Abundance changes along the time course of ABA treatment for quercetin and quercetin derivatives (A), non-quercetin flavonoids (B), and glucosinolates (C). Metabolites 1–22 are: 1: quercetin-3-(6″-malonyl)-glucoside; 2: quercetin; 3: quercetin-3-arabinoside; 4: quercetin-3,4′-O-di-beta-glucopyranoside; 5: quercetin-4′-glucoside; 6: myricetin-3-galactoside; 7: kaempferol; 8: kaempferol-3-O-glucoside; 9: cyanidin-3,5-di-O-glucoside; 10: hesperetin; 11: isosakuranetin-7-O-neohesperidoside; 12: cyanidin-3-sophoroside; 13: hesperidin; 14: naringin; 15: cyanidin-3-O-galactoside; 16: 3-hydroxy-3′,4′,5′-trimethoxyflavone; 17: myricetin; 18: 7-methylthioheptyl glucosinolate; 19: 8-methylthiooctyl glucosinolate; 20: (2 R)−2-hydroxy-2-phenethylglucosinolate; 21: 4-methylsufinyl-3-butenyl glucosinolate.

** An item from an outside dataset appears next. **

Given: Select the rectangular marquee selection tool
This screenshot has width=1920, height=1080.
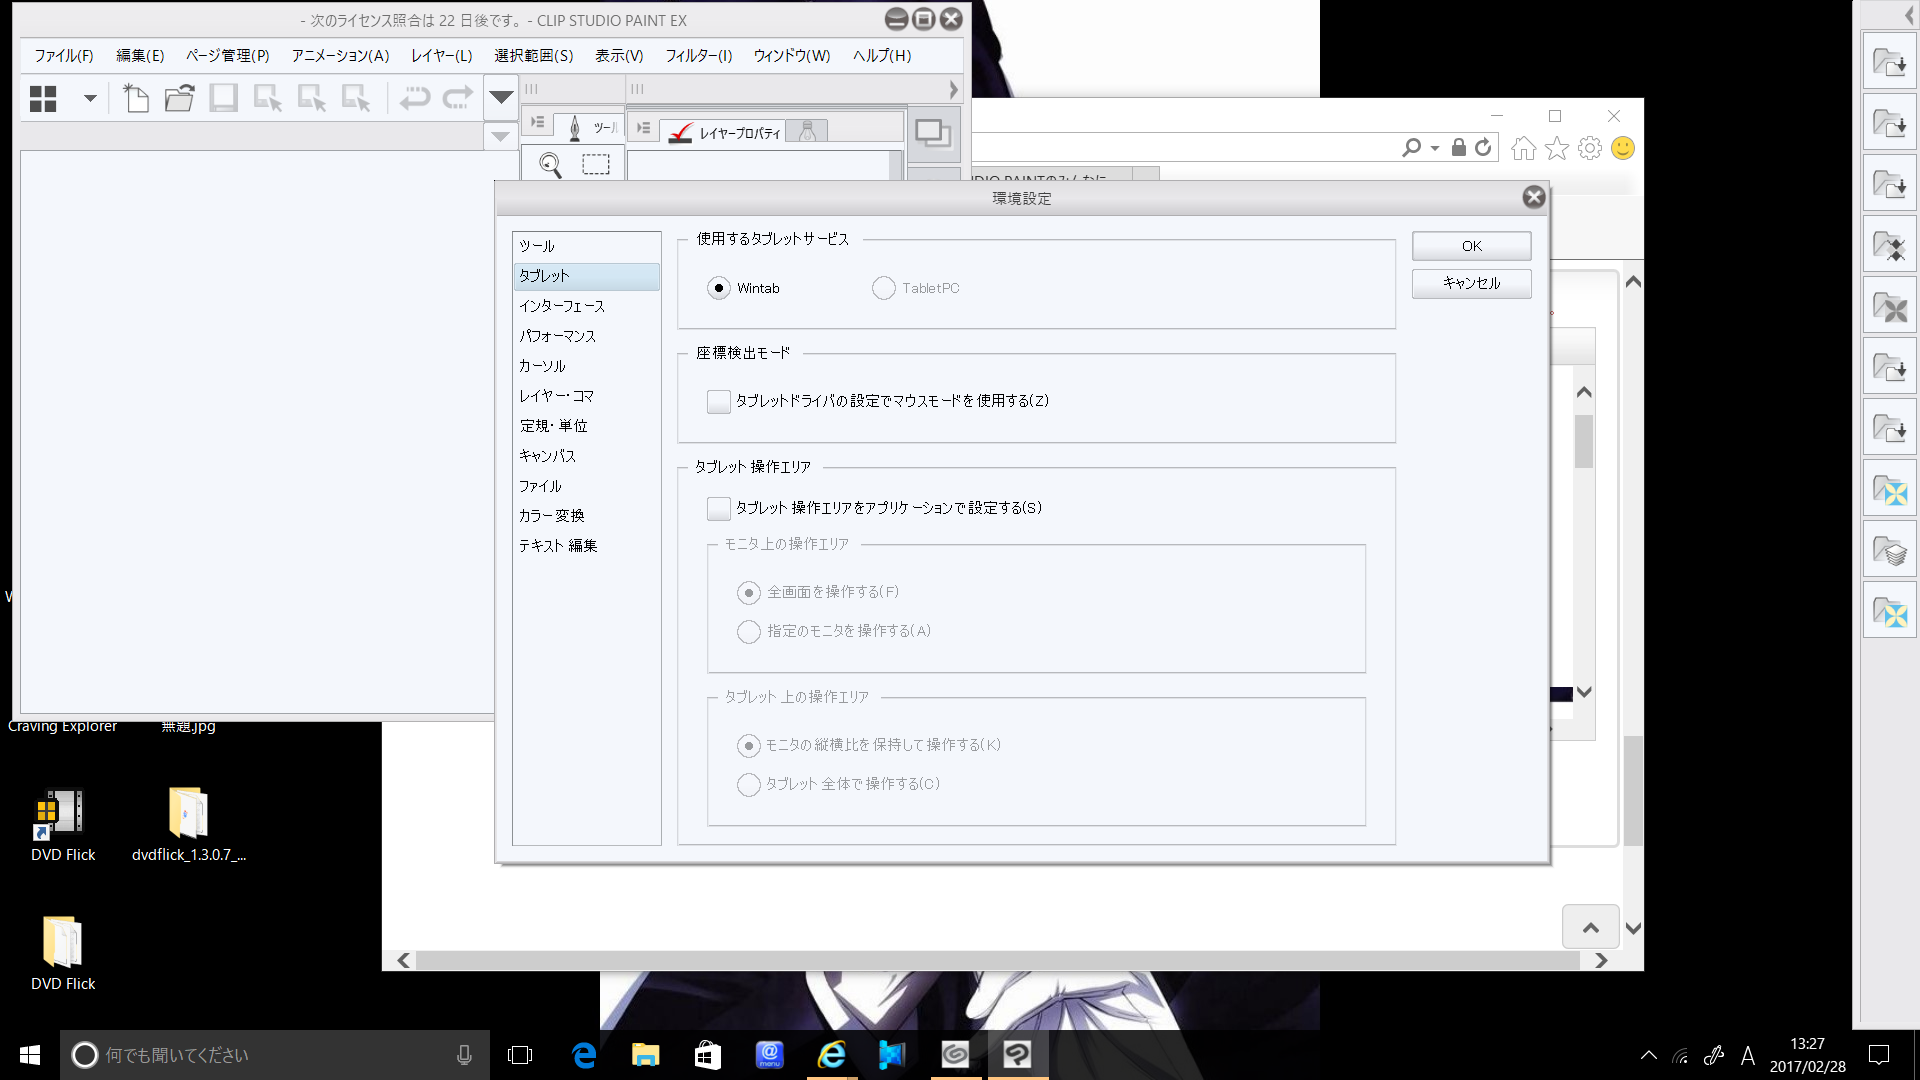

Solid data points indicate statistically significant changes upon ABA treatment (Student’s t test; p value < 0.05) compared to 0 min data.

Figure 6

Effects of quercetin, sinigrin, campesterol, and β-sitosterol on stomatal apertures in A. thaliana (A,C,E and G) and B. napus (B,D,F and H) leaves. Data are means ± standard errors of at least 4 independent replicates with 100 ± 5 stomata measured for each sample. Asterisks indicate a significant effect of addition of the secondary metabolite (Student’s t test; p < 0.05).